======== Provided data
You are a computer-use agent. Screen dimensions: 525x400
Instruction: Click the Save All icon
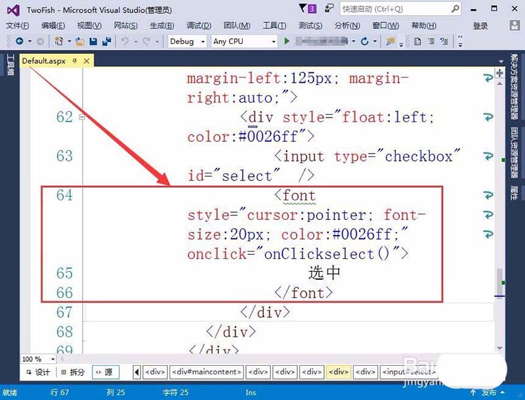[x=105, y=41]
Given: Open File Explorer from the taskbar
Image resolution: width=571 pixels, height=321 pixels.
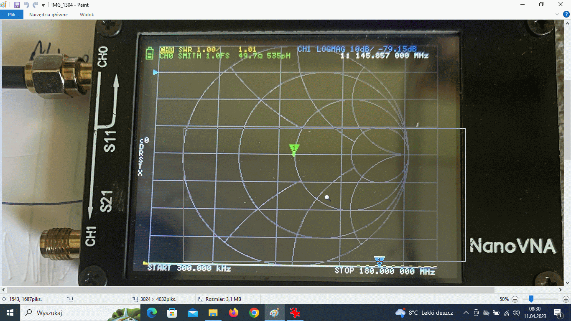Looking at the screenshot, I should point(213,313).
================
# Exercise prompt
All of the records above should be written out exactly, with the pictures left out.

# Exercise response
You are a computer-use agent. Screen dimensions: 525x400
Instruction: Click the Save All icon
[x=105, y=41]
Given: Open File Explorer from the taskbar
Image resolution: width=571 pixels, height=321 pixels.
Looking at the screenshot, I should point(213,313).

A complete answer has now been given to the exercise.